Amon Dull I et II font partis de ceux là, et regroupent d’abord une communauté de fans de Coltrane et Hendrix , célébrant leurs passions dans de longues jams sous LSD. Les deux groupes se séparent en 1968 et, alors que la partie la plus politisée du groupe veut s’allier aux mothers de Zappa , Amon Dull II finit par être signé sur un label munichois. Ne prenant pas au sérieux cette bande d’anarchistes défoncés, la maison de disque ne leur accorde que deux jours pour enregistrer leur premier disque.

Contre toute attente , le pari est tout de même réussi , et le succès de « phallus dei » permet au groupe d’enregistrer son second disque en toute liberté. Il faut dire qu’Amon Dull a pu travailler son art , forgeant ses jams hallucinées lors de l’année de tournée qui a précédé la sortie du premier album.

Mais c’est avec « Yeti » que le groupe atteint les sommets de l’acid rock.

La première partie , à l’origine contenue sur un premier vinyle, voit le groupe voyager entre son côté le plus hypnotique, et une sauvagerie électrique à faire rougir led zeppelin. Ouvrant le disque, Soap shock rock est déjà un monument d’instrumentation défoncé. Le groupe montre déjà toute son excentricité, les rythmiques s’emballent progressivement , avant de s’évanouir dans les fascinantes sonorités orientales de « flesh colour anti aircraft alarm ».

Vient ensuite la partie la plus « pop » du monument, avec ses cinq pièces montrant un groupe plus discipliné, capable d’une douceur inattendue. A ce titre « she came throught the shimey » développe une mélodie envoûtante, à grand renfort de violon plaintif et de clavier harmonieux. Cette veine mélodique est accentuée par un « the return of the rubezahl » aux sonorités orientales , dans la tradition d’un psychédélisme fasciné par les ambiances musicales du pays de Shéhérazade.
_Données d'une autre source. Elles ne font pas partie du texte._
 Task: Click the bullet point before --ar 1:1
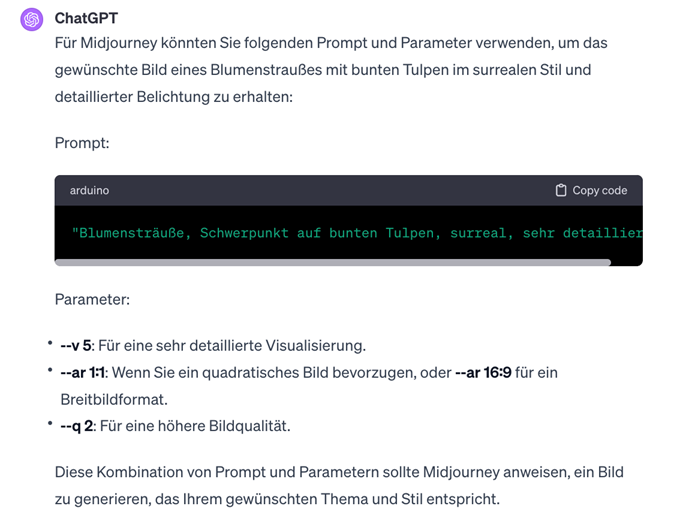pos(50,371)
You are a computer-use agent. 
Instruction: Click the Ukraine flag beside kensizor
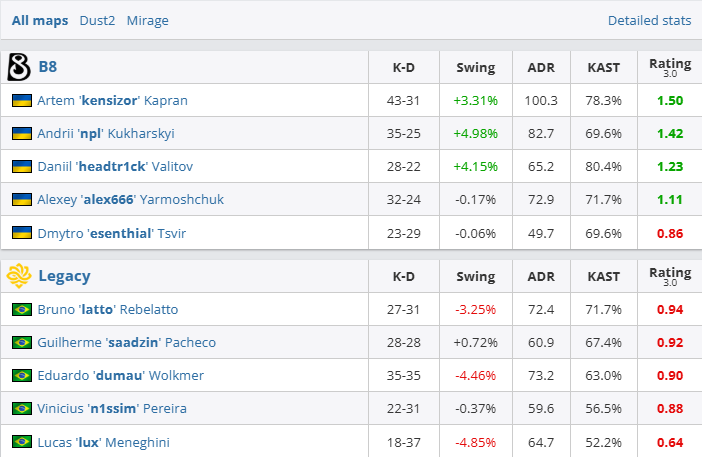(x=21, y=101)
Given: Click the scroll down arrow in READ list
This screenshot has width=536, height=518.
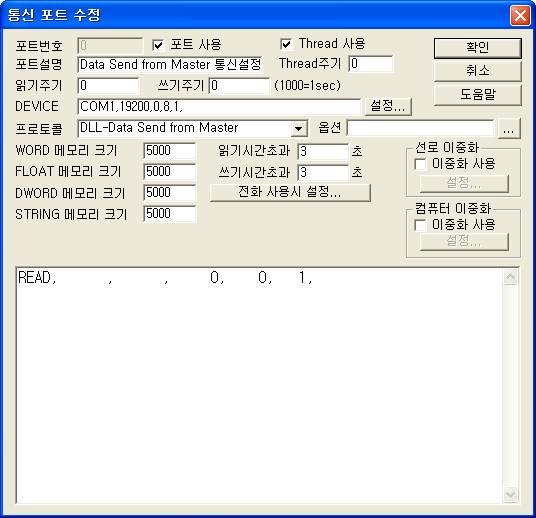Looking at the screenshot, I should pyautogui.click(x=510, y=495).
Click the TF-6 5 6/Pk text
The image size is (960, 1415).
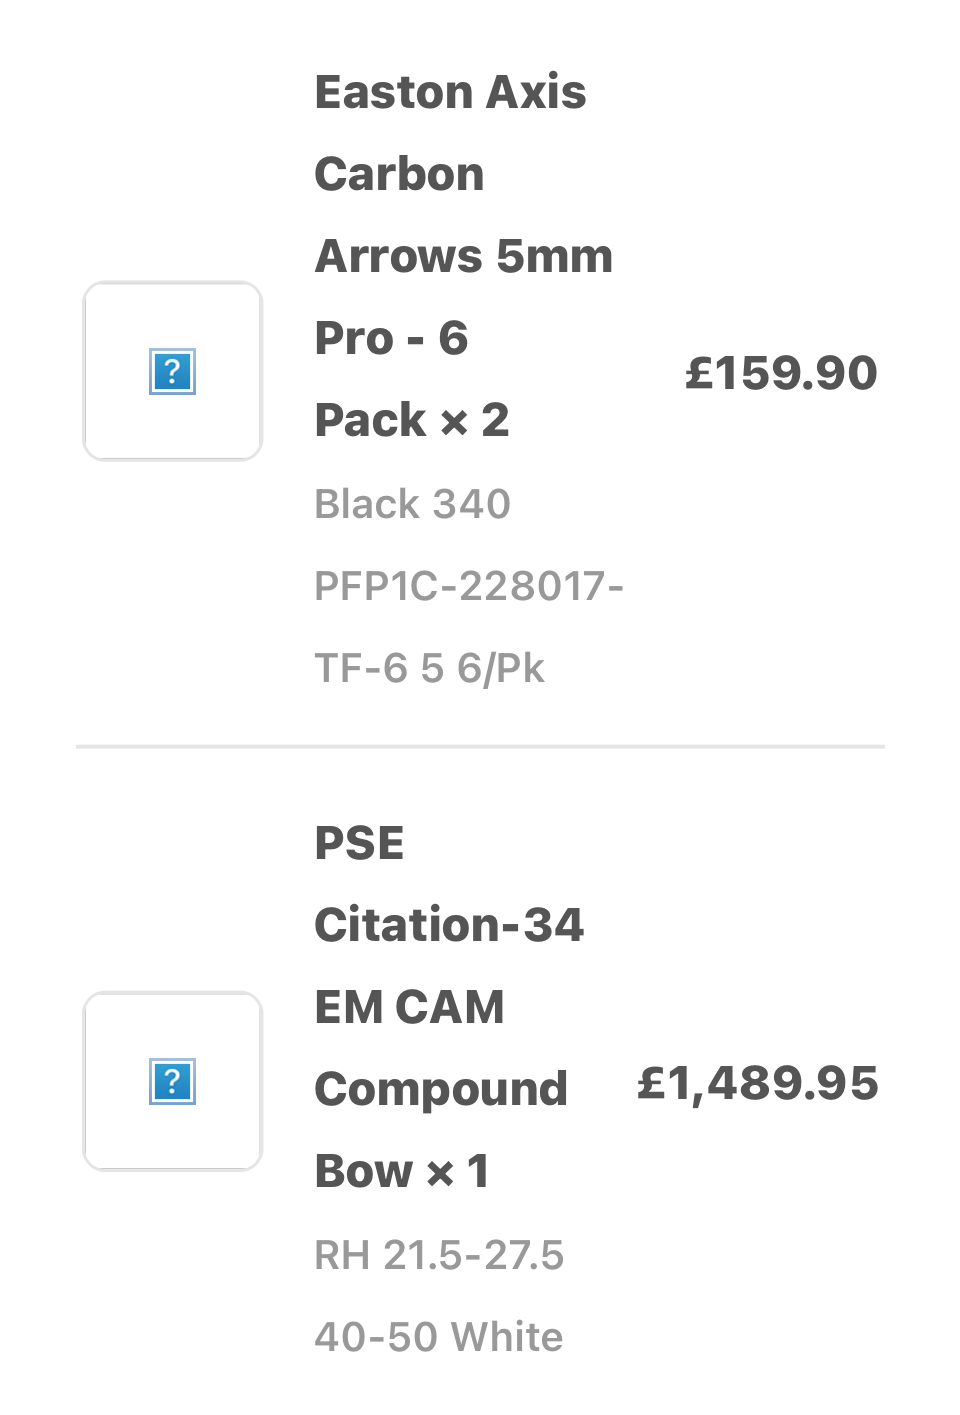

La violence revient progressivement sur « archangel thunderbird », où Renate garde sa voix claire, alors que les guitares qui l’accompagnent s’alourdissent.   Le trip paranoïaque refait ainsi surface, la guitare ridiculisant la violence des hard rockers le temps d’un « cerberus » tonitruant. Symbolisant le passage à un psychédélisme libéré de toutes limites , le titre démarre dans une tendre douceur acoustique , avant que les guitares n’envoient des notes qui semblent vouloir broyer votre cerveau.

A partir de là, la voix se fait plus lointaine , plus inquiétante .

La seconde partie est une pilule hallucinogène aux effets beaucoup plus puissants.  Contenue sur un second vinyle, cette seconde partie déploie trois improvisations sans filet , où le groupe semble toucher une sorte de perfection expérimentale.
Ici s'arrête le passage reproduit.